Type out the data again. Keep every line exactly the same.

── RECORDS FOR THE TASK ──

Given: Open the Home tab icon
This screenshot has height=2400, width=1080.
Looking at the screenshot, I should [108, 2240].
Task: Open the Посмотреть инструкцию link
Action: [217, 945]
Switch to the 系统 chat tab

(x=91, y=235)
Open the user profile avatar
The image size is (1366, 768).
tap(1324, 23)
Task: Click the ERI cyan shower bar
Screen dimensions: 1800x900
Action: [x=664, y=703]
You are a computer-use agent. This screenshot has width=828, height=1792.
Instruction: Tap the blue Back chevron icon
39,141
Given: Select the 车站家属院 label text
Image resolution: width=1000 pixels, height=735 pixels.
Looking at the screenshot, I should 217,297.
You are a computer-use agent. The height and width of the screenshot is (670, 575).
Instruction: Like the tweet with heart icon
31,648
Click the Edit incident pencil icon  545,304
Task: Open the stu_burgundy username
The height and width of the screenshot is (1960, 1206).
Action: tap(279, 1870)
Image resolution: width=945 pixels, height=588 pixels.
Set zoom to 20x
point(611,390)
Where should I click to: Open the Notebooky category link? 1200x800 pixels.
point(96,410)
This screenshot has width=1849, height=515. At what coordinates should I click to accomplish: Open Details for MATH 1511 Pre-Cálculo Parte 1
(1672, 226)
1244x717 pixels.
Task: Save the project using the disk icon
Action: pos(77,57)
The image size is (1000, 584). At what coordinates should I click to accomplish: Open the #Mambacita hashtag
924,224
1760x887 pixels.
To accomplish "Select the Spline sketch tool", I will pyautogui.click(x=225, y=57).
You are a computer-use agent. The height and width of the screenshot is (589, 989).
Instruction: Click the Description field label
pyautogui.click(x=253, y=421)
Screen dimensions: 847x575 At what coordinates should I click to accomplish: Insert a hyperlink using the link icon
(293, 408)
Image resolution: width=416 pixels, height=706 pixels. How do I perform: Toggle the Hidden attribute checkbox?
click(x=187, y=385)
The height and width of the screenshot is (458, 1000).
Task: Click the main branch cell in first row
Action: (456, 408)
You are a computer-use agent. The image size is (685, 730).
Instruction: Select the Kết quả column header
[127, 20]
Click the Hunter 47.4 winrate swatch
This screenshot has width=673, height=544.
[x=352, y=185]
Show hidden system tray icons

───

▶ _ANSWER BOX_:
Given: Open the Home tab icon
This screenshot has height=2400, width=1080.
Looking at the screenshot, I should [108, 2240].
Task: Open the Посмотреть инструкцию link
Action: [217, 945]
Switch to the 系统 chat tab

(x=91, y=235)
Open the user profile avatar
The image size is (1366, 768).
tap(1324, 23)
Task: Click the ERI cyan shower bar
Screen dimensions: 1800x900
Action: [x=664, y=703]
You are a computer-use agent. This screenshot has width=828, height=1792.
Instruction: Tap the blue Back chevron icon
39,141
Given: Select the 车站家属院 label text
Image resolution: width=1000 pixels, height=735 pixels.
Looking at the screenshot, I should 217,297.
You are a computer-use agent. The height and width of the screenshot is (670, 575).
Instruction: Like the tweet with heart icon
31,648
Click the Edit incident pencil icon  545,304
Task: Open the stu_burgundy username
The height and width of the screenshot is (1960, 1206).
Action: tap(279, 1870)
Image resolution: width=945 pixels, height=588 pixels.
Set zoom to 20x
point(611,390)
Where should I click to: Open the Notebooky category link? 1200x800 pixels.
point(96,410)
This screenshot has width=1849, height=515. At what coordinates should I click to accomplish: Open Details for MATH 1511 Pre-Cálculo Parte 1
(1672, 226)
1244x717 pixels.
Task: Save the project using the disk icon
Action: pos(77,57)
The image size is (1000, 584). At what coordinates should I click to accomplish: Open the #Mambacita hashtag
924,224
1760x887 pixels.
To accomplish "Select the Spline sketch tool", I will pyautogui.click(x=225, y=57).
You are a computer-use agent. The height and width of the screenshot is (589, 989).
Instruction: Click the Description field label
pyautogui.click(x=253, y=421)
Screen dimensions: 847x575 At what coordinates should I click to accomplish: Insert a hyperlink using the link icon
(293, 408)
Image resolution: width=416 pixels, height=706 pixels. How do I perform: Toggle the Hidden attribute checkbox?
click(x=187, y=385)
The height and width of the screenshot is (458, 1000).
Task: Click the main branch cell in first row
Action: (456, 408)
You are a computer-use agent. The image size is (685, 730).
Instruction: Select the Kết quả column header
[127, 20]
Click the Hunter 47.4 winrate swatch
This screenshot has width=673, height=544.
[x=352, y=185]
Show hidden system tray icons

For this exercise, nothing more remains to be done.